What the task asks: Retype, word for word, every line of the records below starting at the one that contains "This screenshot has height=742, width=1568." and ending at the one that contains "Given: Like the comment by @ACCREDITUS"; include both of those lines and nothing more.

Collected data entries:
● ● ●
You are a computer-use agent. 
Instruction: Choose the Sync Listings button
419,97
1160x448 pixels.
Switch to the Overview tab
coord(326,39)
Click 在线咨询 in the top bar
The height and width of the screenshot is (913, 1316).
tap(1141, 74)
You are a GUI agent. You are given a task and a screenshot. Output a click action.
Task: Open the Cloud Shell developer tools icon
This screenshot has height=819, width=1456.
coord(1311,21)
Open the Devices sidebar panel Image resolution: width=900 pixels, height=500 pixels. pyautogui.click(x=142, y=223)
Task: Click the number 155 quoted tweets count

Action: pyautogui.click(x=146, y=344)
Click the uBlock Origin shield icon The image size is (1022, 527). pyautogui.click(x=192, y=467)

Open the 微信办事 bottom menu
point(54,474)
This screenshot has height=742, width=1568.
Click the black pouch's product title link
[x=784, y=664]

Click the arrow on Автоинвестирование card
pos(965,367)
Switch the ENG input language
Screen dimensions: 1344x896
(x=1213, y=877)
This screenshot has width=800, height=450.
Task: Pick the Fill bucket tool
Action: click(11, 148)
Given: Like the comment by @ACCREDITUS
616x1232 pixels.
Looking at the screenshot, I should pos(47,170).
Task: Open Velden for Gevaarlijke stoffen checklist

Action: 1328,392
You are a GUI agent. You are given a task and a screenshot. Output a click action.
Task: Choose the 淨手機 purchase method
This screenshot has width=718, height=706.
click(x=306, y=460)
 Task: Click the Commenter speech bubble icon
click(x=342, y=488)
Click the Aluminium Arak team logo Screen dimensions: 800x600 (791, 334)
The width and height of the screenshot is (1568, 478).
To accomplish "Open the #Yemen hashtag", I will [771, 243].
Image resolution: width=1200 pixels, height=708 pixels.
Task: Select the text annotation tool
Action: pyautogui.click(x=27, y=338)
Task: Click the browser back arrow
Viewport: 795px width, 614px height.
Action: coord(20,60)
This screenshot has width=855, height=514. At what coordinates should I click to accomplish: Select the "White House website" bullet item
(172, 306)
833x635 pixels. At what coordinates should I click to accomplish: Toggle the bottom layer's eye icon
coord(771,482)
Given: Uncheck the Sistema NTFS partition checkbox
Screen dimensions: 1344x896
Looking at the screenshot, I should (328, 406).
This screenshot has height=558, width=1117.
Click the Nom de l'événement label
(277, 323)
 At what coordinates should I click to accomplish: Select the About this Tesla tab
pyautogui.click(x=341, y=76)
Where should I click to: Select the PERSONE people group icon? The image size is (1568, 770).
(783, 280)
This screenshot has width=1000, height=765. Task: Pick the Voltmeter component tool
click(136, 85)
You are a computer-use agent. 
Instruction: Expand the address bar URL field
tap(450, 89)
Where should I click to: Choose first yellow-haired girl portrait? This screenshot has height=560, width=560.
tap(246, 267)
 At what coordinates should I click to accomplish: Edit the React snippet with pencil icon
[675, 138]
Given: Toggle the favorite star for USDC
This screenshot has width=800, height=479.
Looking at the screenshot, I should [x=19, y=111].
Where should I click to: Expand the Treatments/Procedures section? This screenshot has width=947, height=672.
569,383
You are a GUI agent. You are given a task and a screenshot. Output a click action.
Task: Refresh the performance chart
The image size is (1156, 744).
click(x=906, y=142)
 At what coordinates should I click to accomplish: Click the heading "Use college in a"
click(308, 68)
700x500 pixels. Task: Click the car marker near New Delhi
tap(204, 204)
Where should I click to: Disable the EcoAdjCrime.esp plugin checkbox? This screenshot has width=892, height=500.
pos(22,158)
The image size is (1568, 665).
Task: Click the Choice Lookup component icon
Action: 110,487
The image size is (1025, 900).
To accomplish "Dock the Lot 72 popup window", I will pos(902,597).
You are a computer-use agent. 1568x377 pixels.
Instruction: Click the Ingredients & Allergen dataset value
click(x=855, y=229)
● ● ●
Reply:
This screenshot has height=742, width=1568.
Click the black pouch's product title link
[x=784, y=664]

Click the arrow on Автоинвестирование card
pos(965,367)
Switch the ENG input language
Screen dimensions: 1344x896
(x=1213, y=877)
This screenshot has width=800, height=450.
Task: Pick the Fill bucket tool
Action: click(11, 148)
Given: Like the comment by @ACCREDITUS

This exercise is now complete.